About this task:
In the listing below, find the line holding "Erik Visits an" and the line holding "labor (22, 2279)". Write out those two lines and all lines between, exactly, and nothing more.

........

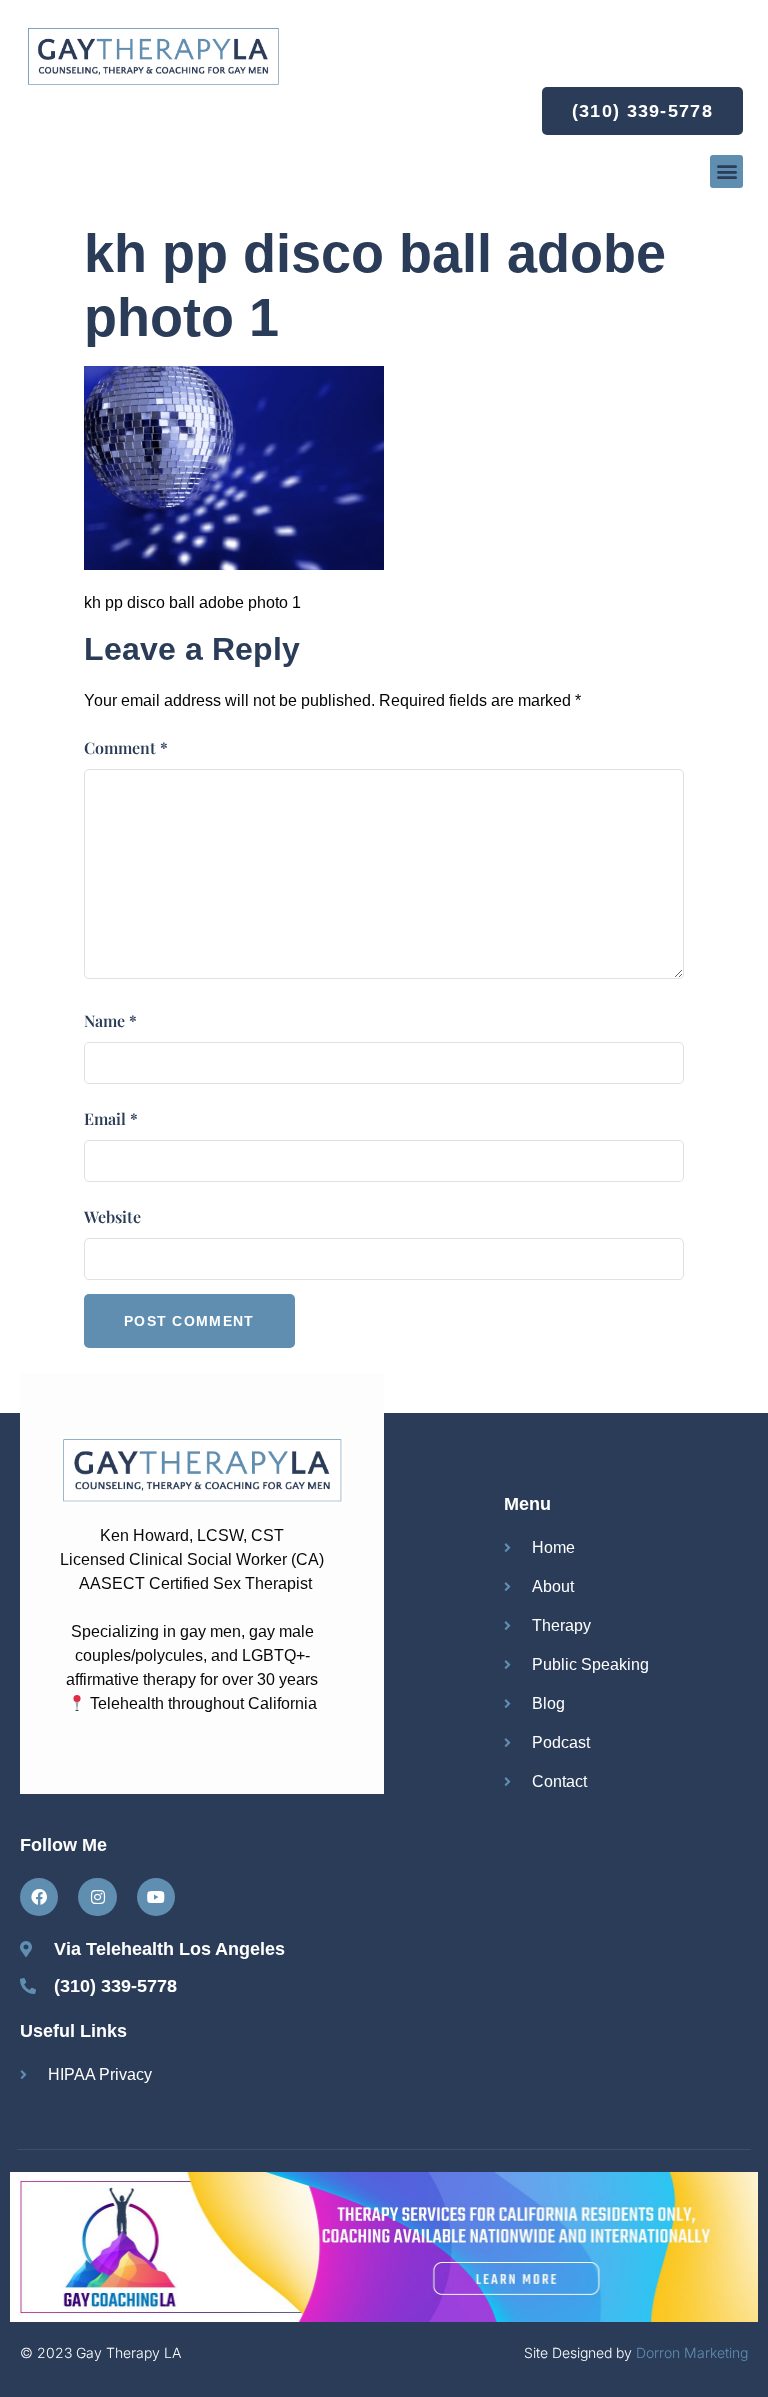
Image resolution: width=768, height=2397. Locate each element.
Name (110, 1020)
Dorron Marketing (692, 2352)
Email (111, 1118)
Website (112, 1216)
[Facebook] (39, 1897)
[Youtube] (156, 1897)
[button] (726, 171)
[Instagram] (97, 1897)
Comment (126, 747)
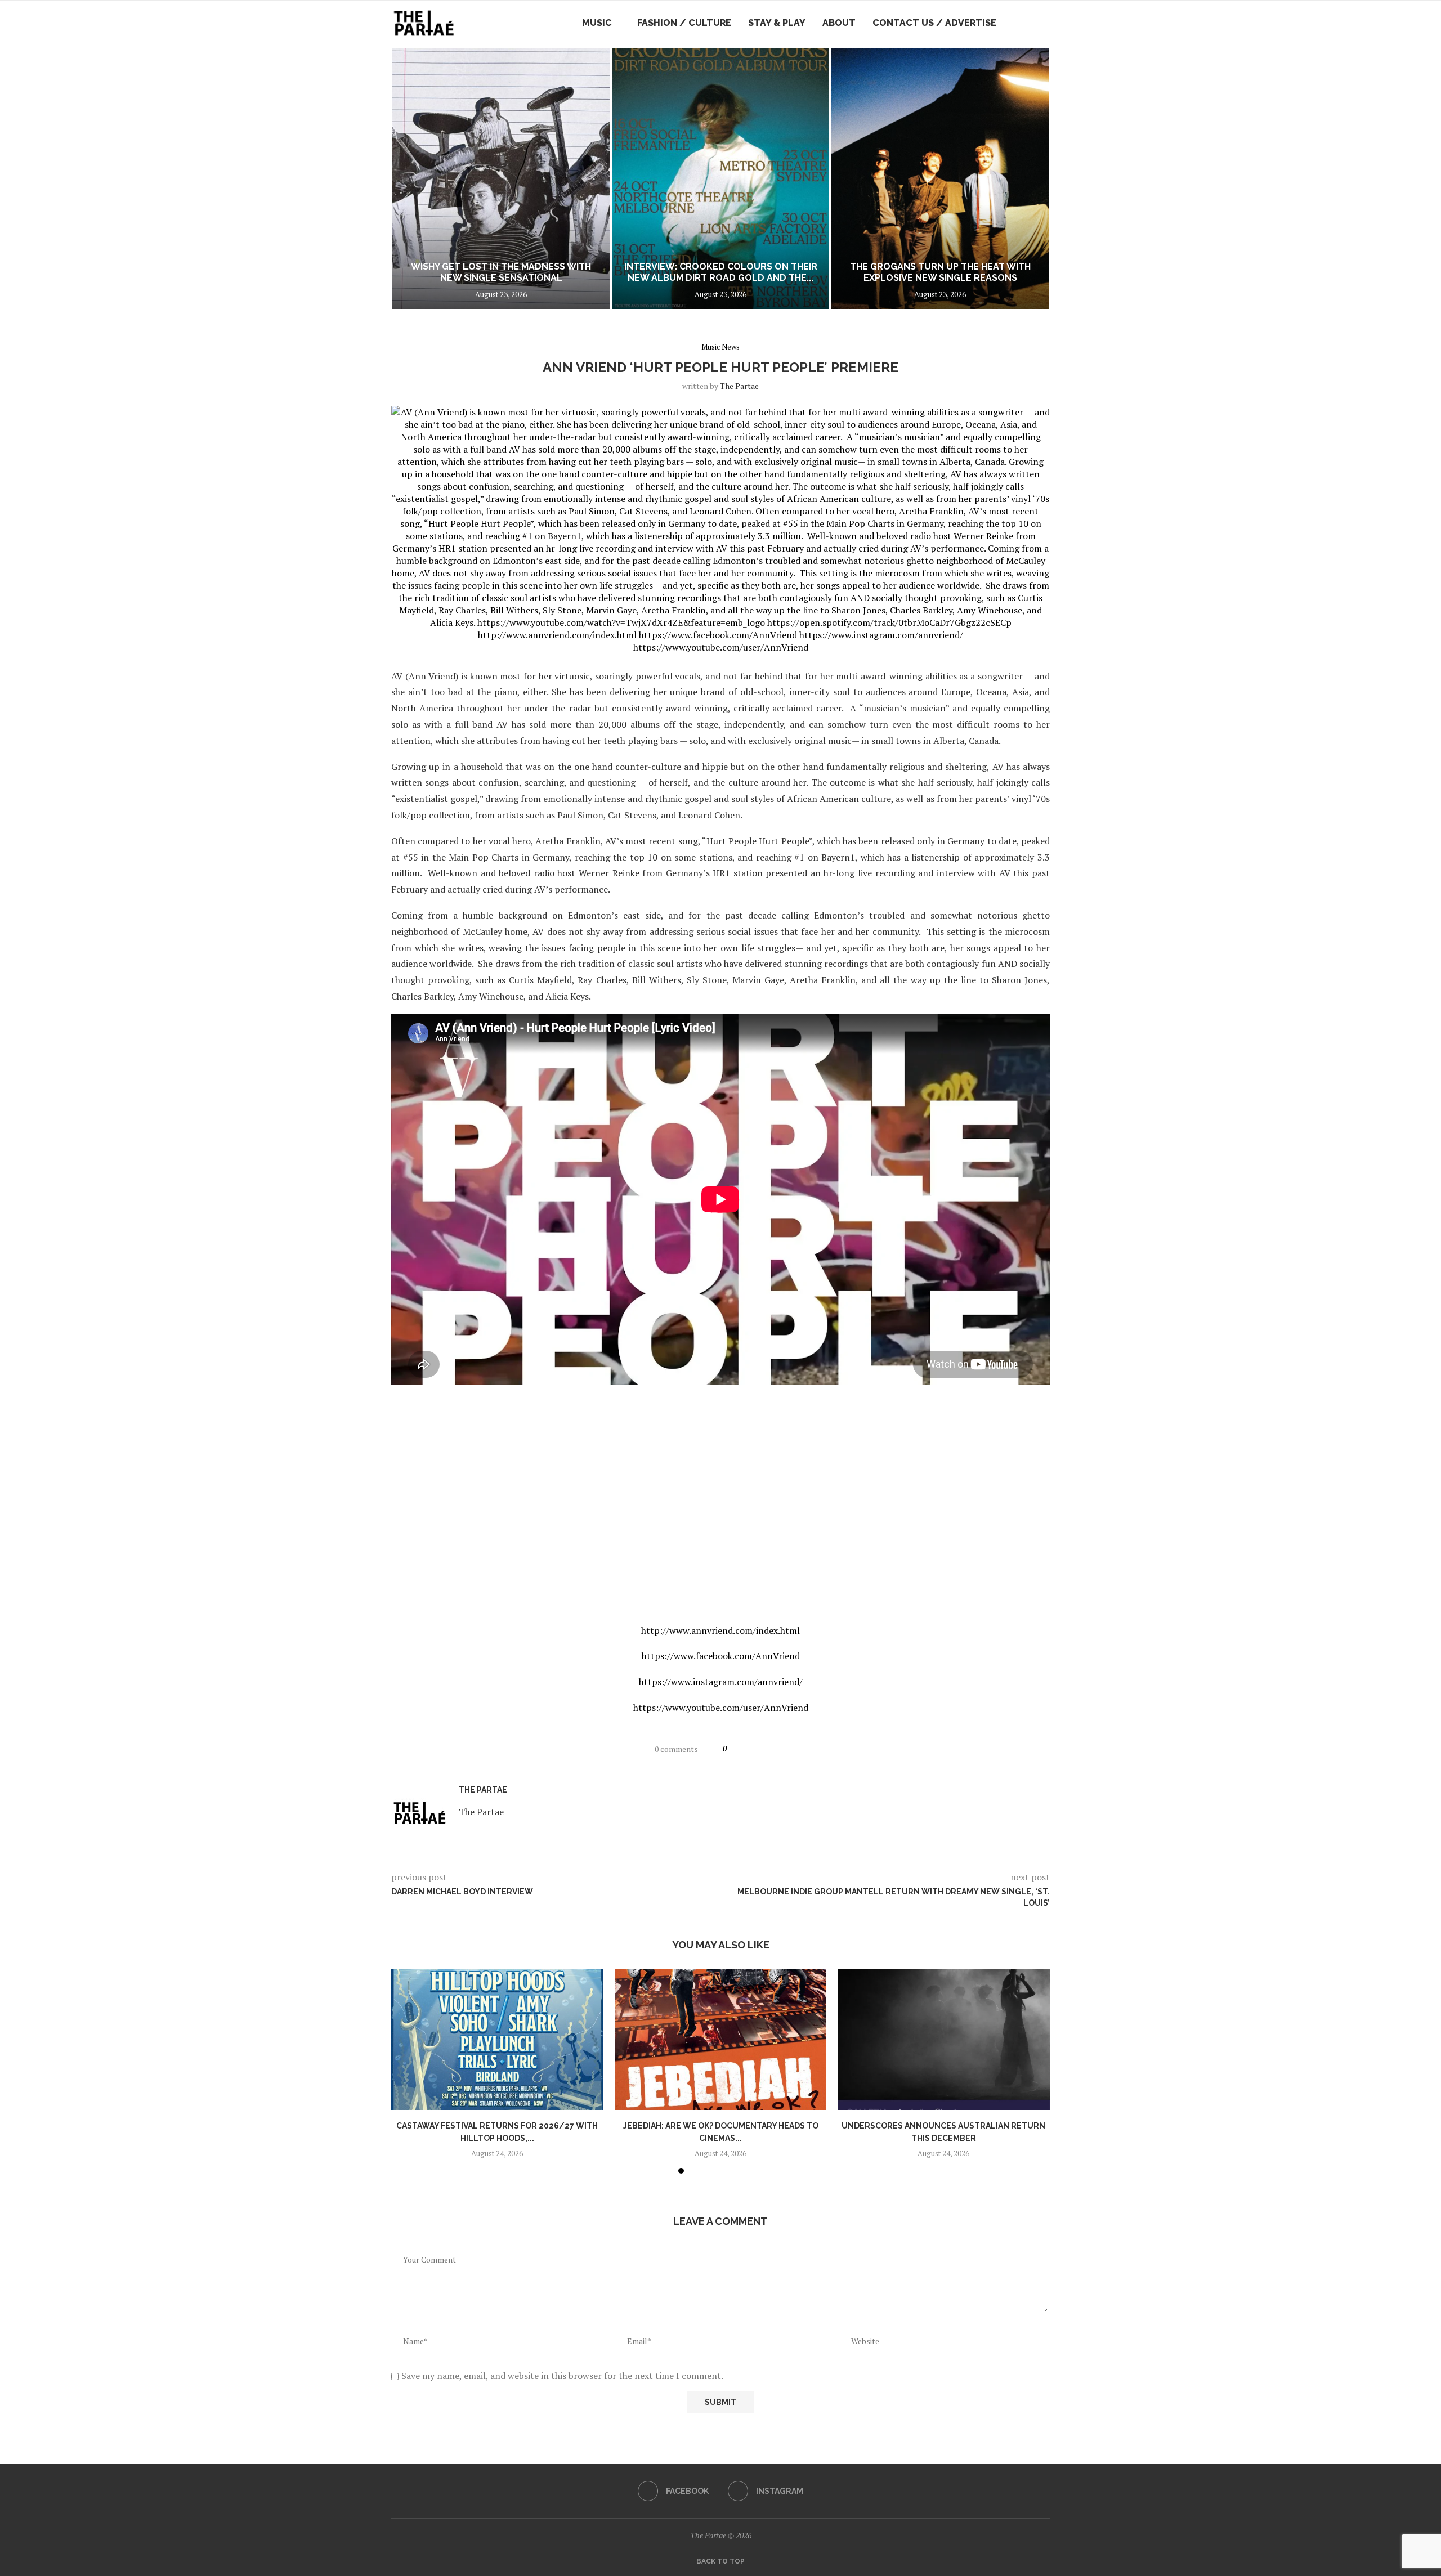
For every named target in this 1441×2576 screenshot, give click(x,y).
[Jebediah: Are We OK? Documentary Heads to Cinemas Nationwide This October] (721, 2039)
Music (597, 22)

........

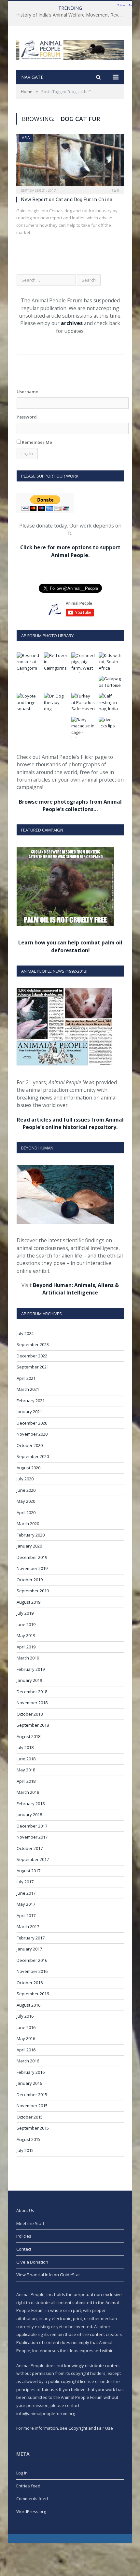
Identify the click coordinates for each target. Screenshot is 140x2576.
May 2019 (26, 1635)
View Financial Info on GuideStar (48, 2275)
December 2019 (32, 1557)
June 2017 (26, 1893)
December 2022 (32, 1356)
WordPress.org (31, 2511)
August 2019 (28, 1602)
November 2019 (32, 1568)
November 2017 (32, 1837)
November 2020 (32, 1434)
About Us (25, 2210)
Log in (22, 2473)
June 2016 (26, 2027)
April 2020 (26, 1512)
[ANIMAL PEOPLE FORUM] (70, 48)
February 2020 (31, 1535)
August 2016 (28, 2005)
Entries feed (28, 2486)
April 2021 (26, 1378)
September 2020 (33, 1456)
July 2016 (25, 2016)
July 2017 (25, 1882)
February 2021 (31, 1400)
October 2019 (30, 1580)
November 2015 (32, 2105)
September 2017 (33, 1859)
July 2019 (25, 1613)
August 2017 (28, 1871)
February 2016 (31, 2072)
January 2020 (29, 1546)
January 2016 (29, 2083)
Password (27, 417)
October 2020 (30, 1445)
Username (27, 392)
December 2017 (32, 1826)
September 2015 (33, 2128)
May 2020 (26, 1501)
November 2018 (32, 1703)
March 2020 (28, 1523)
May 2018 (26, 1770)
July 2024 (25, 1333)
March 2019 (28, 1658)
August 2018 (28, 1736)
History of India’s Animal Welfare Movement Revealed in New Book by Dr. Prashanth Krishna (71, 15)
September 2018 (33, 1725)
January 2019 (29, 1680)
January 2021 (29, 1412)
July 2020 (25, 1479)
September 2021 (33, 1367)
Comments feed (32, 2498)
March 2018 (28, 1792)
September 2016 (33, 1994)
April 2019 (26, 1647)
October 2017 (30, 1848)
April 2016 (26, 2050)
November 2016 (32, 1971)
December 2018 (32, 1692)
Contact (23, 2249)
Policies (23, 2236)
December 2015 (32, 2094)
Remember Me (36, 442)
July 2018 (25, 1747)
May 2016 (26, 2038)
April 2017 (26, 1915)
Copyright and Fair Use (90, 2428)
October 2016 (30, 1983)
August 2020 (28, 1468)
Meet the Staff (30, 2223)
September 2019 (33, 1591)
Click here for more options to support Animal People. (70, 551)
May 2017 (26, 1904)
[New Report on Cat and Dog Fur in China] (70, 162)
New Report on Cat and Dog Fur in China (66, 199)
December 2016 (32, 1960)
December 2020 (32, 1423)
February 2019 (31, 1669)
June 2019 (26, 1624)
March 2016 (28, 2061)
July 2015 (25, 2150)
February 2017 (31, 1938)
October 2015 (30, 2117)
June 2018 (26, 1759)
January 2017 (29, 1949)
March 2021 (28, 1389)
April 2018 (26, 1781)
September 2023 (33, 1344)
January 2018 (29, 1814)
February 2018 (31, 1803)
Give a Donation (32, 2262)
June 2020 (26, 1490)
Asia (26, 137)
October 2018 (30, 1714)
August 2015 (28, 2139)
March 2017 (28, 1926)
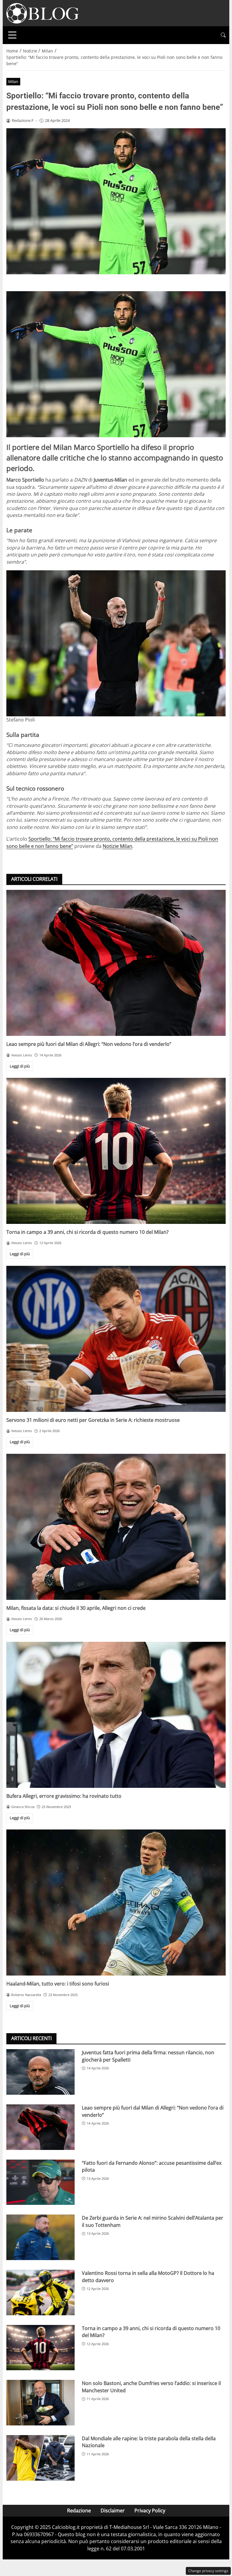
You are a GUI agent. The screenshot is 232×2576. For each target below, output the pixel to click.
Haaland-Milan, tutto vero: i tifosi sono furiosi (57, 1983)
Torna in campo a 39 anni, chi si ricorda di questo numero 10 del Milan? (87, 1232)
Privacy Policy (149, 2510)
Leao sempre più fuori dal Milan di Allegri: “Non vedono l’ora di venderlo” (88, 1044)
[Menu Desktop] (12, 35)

........

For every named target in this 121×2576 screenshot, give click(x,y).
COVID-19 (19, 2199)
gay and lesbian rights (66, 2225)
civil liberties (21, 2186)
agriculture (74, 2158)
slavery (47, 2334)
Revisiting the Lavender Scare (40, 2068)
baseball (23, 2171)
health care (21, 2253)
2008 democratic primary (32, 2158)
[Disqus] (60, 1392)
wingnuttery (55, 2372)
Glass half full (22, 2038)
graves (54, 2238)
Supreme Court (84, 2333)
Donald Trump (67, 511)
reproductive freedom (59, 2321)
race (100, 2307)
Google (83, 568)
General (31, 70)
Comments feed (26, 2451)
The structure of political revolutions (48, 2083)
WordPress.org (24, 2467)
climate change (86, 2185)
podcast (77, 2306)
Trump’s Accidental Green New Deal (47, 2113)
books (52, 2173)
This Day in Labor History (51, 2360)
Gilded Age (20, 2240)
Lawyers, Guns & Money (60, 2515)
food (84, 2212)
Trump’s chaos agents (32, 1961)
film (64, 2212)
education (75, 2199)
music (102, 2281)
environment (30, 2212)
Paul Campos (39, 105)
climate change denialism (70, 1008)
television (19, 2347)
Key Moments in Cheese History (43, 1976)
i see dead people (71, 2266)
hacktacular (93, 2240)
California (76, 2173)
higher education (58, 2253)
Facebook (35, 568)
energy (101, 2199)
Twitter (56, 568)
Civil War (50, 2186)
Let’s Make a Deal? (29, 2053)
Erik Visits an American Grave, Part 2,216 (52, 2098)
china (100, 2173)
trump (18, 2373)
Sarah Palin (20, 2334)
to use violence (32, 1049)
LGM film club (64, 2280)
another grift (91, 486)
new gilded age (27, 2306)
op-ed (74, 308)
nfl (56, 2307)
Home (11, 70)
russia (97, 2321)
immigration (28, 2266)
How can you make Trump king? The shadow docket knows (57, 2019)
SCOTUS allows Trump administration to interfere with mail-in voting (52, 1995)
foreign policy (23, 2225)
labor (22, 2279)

........

Response below:
Erik Visits an American Grave, Part 2,216 (52, 2098)
china (100, 2173)
trump (18, 2373)
Sarah Palin (20, 2334)
to use violence (32, 1049)
LGM film club (64, 2280)
another grift (91, 486)
new gilded age (27, 2306)
op-ed (74, 308)
nfl (56, 2307)
Home (11, 70)
russia (97, 2321)
immigration (28, 2266)
How can you make Trump king? The shadow docket knows (57, 2019)
SCOTUS allows Trump administration to interfere with mail-in voting (52, 1995)
foreign policy (23, 2225)
labor (22, 2279)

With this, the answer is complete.